YOUR INSTRUCTIONS =
Nothing but a number should be given: the count of lines in the listing that include "price".
-- DATA RECORDS follows --
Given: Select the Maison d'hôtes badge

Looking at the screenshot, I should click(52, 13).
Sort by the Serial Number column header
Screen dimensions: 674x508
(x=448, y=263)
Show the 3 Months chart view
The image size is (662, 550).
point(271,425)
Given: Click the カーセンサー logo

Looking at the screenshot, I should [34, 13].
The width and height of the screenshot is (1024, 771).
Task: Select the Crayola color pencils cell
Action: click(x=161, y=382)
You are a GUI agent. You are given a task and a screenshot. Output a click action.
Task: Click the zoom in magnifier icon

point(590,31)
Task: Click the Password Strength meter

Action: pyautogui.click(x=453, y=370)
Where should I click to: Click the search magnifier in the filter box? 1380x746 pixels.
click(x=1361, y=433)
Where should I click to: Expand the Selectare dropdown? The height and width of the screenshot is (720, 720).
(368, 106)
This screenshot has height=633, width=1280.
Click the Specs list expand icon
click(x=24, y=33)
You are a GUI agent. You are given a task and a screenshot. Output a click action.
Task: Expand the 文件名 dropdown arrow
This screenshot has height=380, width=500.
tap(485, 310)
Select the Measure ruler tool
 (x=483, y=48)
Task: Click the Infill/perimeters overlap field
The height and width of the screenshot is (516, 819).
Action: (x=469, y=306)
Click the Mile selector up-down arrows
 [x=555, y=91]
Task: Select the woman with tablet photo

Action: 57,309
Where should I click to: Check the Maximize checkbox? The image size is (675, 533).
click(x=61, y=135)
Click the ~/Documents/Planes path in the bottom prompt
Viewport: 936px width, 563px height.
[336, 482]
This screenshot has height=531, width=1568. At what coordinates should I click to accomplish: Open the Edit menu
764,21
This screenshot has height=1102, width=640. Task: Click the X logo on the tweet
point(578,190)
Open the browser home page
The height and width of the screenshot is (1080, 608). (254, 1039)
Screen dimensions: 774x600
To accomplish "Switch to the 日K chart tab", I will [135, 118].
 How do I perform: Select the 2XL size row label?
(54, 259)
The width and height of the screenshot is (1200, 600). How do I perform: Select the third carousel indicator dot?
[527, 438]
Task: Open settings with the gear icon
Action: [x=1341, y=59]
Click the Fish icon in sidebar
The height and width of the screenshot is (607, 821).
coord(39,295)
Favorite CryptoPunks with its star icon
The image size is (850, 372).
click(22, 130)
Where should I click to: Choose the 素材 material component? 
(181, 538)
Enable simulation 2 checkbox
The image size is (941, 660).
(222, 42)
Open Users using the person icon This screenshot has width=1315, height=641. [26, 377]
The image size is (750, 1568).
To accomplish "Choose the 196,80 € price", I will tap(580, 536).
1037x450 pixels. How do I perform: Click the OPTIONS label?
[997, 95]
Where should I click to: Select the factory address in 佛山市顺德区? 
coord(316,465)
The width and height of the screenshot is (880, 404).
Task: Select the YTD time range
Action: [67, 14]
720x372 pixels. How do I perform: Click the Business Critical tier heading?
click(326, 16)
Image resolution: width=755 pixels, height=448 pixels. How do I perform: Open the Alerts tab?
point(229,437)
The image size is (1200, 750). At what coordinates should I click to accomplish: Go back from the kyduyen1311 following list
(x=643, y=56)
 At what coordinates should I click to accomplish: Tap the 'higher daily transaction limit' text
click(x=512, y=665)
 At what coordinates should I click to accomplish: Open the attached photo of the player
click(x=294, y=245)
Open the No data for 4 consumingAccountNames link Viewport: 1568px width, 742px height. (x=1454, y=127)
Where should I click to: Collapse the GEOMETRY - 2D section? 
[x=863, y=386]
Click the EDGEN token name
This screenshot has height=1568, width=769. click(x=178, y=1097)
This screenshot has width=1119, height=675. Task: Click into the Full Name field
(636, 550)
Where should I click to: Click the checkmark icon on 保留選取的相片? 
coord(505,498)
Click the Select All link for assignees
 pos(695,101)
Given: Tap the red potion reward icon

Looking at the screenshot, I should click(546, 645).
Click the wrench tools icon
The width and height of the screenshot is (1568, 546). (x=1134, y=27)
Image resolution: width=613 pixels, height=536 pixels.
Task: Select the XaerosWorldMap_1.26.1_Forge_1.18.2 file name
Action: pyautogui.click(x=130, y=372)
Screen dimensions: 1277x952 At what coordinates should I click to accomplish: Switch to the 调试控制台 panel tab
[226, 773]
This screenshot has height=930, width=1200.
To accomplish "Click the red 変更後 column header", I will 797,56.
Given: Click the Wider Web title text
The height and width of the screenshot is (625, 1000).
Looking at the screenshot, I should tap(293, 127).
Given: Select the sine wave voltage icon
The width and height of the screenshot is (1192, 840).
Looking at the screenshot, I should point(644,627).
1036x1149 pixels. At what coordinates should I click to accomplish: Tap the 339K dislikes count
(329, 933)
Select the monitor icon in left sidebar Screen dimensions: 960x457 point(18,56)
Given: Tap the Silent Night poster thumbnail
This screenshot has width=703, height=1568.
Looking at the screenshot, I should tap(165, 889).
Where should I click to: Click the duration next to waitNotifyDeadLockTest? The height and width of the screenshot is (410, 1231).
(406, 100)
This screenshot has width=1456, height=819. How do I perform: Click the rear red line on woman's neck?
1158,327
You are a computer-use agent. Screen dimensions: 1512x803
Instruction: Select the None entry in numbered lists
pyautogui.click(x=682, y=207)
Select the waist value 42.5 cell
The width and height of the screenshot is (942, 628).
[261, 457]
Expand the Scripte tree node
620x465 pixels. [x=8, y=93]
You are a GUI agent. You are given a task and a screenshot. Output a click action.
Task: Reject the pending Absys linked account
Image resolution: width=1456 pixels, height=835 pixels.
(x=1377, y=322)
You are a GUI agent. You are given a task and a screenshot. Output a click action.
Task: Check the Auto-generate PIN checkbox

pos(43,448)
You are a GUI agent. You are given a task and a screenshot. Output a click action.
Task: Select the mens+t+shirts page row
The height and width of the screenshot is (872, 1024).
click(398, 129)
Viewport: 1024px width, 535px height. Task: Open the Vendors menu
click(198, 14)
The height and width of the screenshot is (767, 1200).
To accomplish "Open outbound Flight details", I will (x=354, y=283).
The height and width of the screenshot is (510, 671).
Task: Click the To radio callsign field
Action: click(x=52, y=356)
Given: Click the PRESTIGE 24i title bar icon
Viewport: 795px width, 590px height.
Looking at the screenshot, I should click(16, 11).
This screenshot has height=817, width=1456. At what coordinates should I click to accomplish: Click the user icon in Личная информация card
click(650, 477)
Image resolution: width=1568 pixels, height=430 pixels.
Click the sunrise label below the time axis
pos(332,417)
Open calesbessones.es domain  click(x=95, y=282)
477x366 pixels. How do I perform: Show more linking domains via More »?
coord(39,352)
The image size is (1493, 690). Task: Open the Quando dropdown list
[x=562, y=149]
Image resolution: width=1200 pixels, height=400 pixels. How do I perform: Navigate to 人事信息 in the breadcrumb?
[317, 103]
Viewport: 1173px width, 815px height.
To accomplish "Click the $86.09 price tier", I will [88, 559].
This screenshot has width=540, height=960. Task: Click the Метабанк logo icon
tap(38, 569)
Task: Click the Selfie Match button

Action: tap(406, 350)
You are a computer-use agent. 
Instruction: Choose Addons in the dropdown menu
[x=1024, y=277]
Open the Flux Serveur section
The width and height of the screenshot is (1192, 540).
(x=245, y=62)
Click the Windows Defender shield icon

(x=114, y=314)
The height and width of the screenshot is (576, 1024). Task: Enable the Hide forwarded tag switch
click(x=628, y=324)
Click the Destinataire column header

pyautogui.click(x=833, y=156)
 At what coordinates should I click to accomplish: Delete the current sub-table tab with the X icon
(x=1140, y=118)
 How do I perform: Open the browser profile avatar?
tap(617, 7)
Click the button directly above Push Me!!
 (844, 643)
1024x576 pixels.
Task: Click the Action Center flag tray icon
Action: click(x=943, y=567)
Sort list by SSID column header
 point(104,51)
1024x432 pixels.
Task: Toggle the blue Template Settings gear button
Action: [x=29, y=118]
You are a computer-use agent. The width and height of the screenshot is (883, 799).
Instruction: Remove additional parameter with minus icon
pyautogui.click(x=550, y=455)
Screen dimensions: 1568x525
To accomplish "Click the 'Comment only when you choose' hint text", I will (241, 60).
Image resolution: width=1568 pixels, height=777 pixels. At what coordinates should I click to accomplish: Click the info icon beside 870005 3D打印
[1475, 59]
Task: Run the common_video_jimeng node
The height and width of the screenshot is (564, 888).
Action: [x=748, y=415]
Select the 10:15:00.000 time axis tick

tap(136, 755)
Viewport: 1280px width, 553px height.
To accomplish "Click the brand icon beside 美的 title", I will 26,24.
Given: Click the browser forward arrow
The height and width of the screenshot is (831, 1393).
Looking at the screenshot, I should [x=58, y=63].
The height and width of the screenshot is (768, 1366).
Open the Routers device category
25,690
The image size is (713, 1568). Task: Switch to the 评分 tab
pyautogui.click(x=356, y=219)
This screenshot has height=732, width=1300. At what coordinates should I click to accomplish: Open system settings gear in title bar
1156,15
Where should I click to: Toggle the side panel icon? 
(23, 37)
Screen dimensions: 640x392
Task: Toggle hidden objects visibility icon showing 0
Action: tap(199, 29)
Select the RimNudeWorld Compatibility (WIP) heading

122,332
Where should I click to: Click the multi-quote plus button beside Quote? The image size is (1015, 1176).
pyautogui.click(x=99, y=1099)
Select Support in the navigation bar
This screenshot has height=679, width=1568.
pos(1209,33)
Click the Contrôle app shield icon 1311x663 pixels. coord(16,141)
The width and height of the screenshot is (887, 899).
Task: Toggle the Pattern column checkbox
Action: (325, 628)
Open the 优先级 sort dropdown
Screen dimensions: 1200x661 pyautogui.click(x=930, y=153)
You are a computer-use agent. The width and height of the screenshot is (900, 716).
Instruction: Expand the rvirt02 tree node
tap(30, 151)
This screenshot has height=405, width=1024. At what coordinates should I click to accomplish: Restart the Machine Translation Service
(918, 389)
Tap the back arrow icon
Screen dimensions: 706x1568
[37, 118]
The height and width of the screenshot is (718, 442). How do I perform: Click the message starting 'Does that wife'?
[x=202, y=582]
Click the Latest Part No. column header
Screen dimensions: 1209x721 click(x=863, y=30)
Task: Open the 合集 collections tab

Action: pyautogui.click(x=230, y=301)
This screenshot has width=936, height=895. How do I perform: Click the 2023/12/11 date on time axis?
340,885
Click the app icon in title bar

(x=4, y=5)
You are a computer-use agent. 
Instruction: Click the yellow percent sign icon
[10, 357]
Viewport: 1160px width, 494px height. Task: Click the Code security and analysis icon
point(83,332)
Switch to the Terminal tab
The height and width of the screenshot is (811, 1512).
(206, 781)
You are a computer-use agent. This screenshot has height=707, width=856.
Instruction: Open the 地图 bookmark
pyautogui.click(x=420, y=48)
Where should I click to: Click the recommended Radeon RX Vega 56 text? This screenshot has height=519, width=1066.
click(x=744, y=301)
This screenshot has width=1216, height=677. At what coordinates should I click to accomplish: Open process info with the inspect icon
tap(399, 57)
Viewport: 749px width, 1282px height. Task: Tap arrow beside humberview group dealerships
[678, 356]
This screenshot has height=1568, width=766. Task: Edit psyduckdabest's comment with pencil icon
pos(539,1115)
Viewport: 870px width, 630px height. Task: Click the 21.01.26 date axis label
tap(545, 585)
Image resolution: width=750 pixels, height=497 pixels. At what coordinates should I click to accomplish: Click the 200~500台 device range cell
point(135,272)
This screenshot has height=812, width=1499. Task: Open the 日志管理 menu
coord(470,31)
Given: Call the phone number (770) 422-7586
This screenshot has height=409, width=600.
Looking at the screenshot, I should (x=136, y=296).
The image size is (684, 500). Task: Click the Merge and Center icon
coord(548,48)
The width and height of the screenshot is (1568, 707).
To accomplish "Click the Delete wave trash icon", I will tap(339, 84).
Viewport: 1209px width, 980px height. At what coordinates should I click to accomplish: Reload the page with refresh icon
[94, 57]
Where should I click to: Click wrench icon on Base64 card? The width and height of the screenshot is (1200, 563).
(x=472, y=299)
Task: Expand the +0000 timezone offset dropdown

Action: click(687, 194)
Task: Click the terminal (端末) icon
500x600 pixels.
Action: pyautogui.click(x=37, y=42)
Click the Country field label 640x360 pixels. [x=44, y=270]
-- DATA RECORDS concluded --
ANSWER TO THIS TASK =
2